[MATERIALS PROVIDED Boundary: Start]
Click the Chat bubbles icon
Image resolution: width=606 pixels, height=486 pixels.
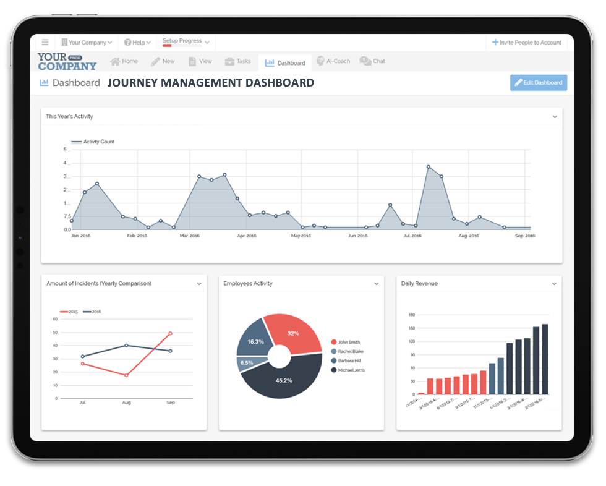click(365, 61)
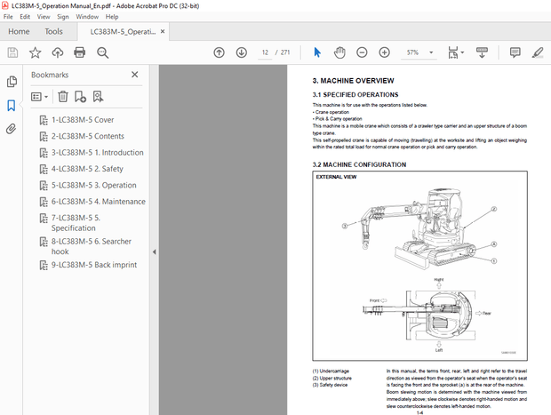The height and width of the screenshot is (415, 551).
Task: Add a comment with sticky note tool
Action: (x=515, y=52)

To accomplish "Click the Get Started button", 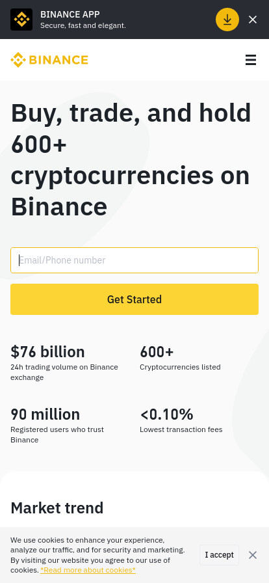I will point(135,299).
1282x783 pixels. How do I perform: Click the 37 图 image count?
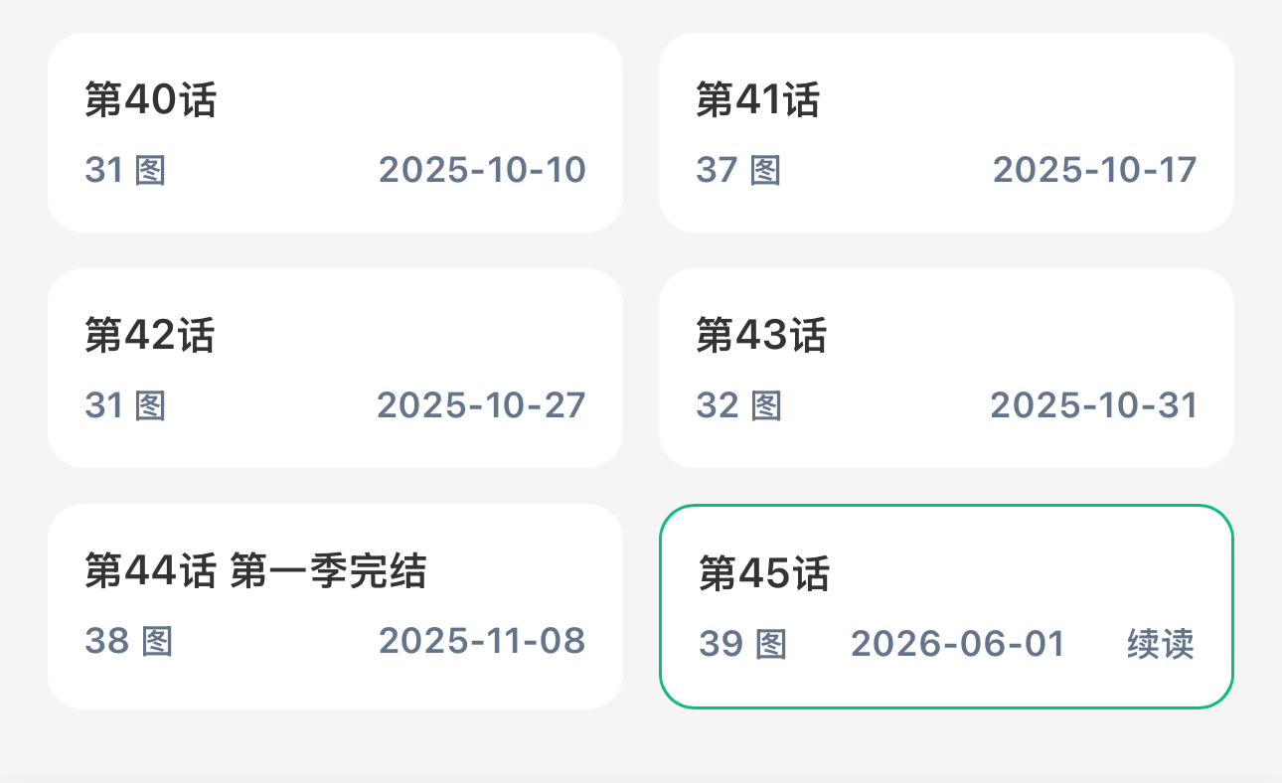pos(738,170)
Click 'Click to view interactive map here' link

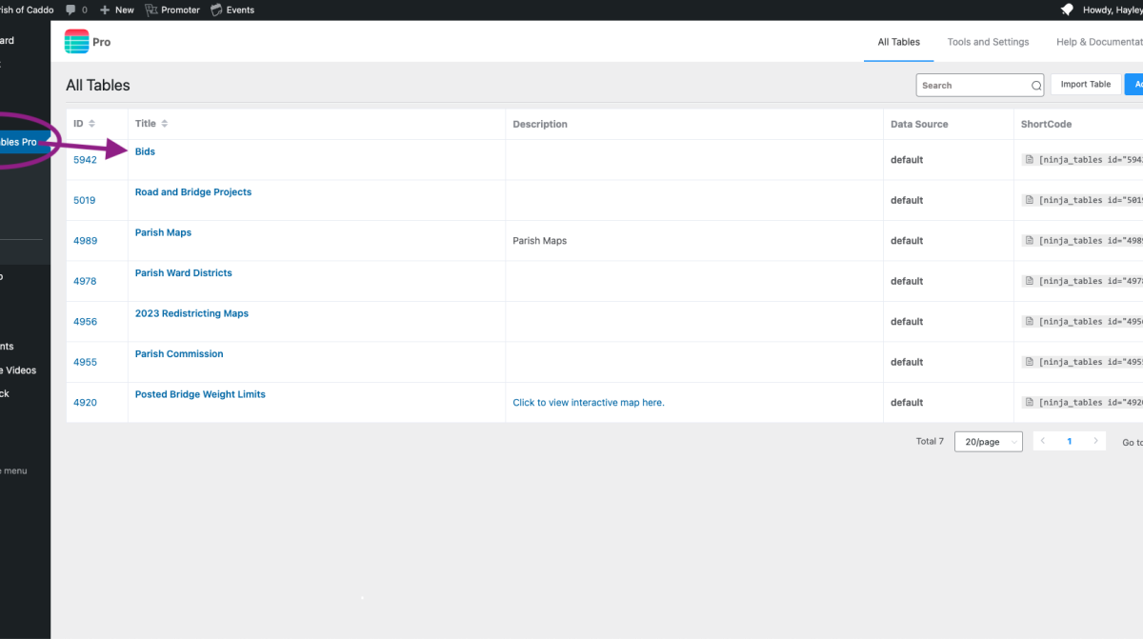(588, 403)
[MATERIALS PROVIDED Boundary: End]
What is needed is an exact copy of the lines from the line with "1282x783 pixels. How" to the end of the data above, both included, without any pictures.

1282x783 pixels. How do I perform: Click the 37 图 image count?
pos(738,170)
Click 'Click to view interactive map here' link

(588, 403)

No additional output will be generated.